__What the task asks__:
Check every line of the records below for the string "under", then report only how many lines have it.

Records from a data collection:
<<<<
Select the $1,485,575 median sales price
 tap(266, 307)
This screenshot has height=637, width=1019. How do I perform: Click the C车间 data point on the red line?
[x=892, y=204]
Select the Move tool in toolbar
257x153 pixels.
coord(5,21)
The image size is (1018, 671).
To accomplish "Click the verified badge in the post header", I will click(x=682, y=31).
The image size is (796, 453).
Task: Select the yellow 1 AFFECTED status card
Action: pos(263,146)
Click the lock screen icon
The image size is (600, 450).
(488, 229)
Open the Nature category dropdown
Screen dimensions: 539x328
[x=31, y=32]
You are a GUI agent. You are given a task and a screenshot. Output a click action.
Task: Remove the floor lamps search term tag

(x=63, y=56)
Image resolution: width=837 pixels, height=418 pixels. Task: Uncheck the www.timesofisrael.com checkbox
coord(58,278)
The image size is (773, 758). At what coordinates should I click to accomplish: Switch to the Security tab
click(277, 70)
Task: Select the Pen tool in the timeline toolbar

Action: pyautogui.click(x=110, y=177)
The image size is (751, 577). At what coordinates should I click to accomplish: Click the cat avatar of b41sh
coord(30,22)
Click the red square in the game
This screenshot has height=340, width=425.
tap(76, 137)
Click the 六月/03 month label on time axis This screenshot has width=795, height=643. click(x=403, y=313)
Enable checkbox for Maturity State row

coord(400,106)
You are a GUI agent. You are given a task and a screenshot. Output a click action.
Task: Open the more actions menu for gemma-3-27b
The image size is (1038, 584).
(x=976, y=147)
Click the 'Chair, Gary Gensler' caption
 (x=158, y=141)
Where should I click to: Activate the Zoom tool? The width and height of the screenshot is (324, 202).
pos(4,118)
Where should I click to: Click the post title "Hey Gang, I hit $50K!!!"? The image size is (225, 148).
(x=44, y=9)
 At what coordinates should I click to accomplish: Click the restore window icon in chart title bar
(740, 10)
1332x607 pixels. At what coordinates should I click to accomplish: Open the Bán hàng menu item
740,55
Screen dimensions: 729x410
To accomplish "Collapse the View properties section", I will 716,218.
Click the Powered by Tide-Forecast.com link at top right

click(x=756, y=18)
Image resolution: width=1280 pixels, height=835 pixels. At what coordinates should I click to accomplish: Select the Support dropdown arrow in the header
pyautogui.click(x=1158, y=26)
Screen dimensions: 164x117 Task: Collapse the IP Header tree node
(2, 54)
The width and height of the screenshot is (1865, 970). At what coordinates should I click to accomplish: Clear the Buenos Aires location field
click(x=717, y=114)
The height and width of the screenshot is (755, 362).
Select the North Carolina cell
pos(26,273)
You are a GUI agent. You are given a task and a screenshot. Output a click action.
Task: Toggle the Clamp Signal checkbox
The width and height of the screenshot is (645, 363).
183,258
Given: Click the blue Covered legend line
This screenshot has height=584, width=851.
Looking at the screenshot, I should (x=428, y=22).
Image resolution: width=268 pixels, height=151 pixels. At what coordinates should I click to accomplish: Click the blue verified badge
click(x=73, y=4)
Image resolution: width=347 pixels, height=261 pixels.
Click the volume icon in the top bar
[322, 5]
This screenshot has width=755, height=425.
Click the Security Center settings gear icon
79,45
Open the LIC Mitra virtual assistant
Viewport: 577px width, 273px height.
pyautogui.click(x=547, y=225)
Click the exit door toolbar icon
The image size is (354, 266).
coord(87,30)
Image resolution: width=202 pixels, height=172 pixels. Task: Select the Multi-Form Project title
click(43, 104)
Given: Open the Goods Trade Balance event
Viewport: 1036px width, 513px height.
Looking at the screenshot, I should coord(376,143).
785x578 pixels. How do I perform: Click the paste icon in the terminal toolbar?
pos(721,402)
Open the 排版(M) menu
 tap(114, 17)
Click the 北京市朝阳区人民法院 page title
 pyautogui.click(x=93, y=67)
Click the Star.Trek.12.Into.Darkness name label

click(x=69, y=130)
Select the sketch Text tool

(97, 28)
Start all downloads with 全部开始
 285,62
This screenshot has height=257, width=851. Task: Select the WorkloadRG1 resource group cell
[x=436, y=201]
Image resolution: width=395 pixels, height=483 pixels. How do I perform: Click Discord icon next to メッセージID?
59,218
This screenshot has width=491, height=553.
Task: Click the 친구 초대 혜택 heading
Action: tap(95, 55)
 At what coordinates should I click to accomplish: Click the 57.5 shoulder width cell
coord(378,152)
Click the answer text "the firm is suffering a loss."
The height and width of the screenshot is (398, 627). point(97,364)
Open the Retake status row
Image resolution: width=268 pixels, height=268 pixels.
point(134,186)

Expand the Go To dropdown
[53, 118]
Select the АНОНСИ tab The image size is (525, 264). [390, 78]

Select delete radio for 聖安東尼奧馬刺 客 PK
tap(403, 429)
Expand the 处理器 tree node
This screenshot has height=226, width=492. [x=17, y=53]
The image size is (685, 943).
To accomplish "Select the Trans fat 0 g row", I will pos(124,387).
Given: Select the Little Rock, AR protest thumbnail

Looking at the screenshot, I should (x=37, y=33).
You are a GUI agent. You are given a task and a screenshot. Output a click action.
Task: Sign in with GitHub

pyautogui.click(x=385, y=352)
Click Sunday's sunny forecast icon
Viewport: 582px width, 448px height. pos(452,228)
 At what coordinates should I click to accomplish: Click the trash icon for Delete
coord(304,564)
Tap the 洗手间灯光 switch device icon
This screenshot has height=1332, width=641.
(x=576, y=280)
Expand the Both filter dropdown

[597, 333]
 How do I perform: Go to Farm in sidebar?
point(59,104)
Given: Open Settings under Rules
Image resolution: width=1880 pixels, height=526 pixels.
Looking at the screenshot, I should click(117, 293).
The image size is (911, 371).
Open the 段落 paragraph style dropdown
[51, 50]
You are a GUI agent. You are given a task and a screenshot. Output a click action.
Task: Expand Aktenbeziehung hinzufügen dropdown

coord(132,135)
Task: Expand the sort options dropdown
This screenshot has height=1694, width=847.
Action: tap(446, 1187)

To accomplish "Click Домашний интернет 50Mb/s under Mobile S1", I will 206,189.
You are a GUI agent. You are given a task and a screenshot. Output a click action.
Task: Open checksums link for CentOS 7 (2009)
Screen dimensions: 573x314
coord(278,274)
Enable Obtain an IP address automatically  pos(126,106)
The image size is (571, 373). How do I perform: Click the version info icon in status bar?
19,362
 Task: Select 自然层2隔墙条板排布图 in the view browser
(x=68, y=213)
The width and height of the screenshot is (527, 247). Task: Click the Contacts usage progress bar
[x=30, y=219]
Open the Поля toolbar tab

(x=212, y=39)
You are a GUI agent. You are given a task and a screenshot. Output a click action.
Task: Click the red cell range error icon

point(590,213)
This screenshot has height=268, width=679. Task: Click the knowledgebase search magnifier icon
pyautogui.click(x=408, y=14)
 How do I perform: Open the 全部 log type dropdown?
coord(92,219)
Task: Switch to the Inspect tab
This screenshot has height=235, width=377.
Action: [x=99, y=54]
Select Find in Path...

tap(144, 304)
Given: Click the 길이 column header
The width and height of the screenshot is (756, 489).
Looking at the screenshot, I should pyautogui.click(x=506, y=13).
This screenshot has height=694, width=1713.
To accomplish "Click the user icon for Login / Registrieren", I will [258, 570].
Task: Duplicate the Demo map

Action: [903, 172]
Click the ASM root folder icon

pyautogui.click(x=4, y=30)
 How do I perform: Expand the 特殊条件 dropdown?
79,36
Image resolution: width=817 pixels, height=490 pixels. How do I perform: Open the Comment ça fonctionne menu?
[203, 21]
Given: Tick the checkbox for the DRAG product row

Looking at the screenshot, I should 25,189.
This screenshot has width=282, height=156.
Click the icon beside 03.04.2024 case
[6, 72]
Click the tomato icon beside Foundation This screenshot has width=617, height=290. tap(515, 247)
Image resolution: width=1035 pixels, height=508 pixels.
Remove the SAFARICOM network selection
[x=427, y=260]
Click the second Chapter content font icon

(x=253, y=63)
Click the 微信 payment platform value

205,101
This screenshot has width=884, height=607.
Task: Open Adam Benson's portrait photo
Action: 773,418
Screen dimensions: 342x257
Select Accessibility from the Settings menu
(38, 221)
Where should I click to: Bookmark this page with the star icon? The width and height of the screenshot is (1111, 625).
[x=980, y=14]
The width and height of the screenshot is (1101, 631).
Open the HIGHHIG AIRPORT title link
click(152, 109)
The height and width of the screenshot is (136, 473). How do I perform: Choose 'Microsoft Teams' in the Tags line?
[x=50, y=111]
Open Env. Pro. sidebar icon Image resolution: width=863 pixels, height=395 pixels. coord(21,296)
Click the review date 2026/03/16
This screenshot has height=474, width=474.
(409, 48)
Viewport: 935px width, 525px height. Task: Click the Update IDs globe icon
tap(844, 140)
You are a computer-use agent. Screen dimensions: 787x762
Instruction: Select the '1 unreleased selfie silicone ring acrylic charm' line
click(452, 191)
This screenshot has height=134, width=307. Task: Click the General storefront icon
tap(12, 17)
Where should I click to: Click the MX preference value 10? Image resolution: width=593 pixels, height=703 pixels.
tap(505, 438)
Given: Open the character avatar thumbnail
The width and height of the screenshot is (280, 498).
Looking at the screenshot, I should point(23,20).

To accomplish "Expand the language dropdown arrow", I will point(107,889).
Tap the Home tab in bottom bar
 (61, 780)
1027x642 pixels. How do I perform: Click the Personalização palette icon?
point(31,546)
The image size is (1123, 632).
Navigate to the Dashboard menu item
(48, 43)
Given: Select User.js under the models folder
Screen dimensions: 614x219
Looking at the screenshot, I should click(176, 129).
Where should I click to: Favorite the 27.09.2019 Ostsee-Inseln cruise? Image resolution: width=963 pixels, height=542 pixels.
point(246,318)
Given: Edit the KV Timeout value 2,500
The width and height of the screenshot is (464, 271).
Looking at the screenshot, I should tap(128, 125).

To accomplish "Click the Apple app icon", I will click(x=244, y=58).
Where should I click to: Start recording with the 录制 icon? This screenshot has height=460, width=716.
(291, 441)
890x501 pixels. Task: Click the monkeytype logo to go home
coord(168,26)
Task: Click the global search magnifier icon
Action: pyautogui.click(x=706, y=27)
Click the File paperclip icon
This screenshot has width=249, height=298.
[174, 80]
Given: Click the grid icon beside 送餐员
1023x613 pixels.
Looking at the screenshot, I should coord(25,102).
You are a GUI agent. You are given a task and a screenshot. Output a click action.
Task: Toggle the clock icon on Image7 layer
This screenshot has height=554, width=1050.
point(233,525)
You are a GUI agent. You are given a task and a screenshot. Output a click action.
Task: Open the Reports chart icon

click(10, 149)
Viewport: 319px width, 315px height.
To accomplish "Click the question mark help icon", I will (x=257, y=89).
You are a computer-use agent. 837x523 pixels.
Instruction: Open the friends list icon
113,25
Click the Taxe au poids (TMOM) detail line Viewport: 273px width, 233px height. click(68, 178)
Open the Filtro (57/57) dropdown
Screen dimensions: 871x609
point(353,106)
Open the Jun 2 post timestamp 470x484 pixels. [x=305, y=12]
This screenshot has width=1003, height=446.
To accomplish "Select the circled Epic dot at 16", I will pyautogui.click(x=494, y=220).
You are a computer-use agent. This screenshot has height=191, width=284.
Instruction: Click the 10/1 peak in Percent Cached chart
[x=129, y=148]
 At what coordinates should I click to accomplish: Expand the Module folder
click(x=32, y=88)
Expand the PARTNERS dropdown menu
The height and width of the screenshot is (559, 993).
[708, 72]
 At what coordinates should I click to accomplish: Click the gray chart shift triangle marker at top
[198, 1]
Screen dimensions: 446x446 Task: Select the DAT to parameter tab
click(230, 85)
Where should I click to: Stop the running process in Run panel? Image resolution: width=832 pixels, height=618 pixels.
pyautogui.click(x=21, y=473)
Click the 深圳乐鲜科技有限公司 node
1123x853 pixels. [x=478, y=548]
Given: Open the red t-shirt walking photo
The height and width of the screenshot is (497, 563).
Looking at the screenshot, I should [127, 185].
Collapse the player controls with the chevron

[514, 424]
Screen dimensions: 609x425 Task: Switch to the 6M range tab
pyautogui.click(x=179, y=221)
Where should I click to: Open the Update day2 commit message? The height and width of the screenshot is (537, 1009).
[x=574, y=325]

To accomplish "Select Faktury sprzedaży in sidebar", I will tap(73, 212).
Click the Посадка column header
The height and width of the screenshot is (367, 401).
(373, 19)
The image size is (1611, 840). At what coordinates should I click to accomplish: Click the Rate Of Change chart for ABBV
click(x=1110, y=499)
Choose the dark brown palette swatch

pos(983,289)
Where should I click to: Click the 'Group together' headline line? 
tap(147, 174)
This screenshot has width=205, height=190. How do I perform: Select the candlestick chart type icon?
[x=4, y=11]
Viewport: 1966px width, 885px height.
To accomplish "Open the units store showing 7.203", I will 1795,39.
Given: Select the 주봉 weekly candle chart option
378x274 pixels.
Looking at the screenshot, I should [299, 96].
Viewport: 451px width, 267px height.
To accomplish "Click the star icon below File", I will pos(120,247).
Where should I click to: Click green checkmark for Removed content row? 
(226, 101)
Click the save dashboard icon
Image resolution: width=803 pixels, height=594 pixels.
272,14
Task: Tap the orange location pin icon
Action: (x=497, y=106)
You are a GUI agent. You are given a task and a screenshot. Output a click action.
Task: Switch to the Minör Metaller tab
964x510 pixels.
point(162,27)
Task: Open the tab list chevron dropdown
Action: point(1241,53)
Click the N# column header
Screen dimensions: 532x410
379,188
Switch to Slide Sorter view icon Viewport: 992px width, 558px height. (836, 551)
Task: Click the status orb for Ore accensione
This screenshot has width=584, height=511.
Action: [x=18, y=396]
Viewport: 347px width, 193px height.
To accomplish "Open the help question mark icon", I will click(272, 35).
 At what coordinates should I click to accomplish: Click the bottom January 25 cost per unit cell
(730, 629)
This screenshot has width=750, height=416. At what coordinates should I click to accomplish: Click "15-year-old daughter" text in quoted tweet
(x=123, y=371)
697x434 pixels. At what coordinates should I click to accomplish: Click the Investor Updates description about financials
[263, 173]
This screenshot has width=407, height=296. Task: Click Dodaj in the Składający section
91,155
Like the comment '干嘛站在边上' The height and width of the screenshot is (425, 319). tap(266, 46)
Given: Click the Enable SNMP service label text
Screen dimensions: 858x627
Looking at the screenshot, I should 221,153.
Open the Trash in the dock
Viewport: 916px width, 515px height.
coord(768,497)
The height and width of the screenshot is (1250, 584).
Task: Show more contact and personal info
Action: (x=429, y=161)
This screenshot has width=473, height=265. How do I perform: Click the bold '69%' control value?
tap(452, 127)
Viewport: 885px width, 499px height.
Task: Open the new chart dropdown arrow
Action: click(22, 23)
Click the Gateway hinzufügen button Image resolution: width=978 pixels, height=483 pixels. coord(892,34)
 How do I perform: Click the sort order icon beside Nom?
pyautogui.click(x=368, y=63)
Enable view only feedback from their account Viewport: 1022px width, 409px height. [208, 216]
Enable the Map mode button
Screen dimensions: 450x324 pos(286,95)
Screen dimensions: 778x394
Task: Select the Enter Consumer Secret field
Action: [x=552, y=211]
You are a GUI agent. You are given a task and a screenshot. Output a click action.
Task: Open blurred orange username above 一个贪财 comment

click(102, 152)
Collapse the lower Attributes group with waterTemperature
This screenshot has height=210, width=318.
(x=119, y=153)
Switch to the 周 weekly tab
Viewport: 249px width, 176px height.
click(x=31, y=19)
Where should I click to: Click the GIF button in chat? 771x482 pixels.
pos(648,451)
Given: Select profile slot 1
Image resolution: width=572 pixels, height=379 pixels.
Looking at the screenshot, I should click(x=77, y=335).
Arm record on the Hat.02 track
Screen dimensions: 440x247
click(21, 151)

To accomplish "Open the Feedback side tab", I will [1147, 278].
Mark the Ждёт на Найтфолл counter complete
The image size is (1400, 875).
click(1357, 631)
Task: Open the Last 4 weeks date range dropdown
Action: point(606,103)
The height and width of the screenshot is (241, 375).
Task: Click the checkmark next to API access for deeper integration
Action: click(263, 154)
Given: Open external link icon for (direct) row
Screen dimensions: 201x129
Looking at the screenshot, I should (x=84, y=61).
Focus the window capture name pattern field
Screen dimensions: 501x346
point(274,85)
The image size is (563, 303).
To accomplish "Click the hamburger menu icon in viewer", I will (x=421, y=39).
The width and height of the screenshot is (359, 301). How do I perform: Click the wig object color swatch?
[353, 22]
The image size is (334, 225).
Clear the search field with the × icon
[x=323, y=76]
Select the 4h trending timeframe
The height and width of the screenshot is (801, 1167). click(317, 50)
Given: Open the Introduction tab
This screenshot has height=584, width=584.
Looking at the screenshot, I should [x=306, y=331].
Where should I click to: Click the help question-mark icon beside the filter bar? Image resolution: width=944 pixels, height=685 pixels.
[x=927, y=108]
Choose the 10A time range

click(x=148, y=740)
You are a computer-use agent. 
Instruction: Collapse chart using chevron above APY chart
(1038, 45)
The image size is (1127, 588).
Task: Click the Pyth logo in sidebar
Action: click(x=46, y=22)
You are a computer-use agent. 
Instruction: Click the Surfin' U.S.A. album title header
>>>>
__Reply to the task__:
3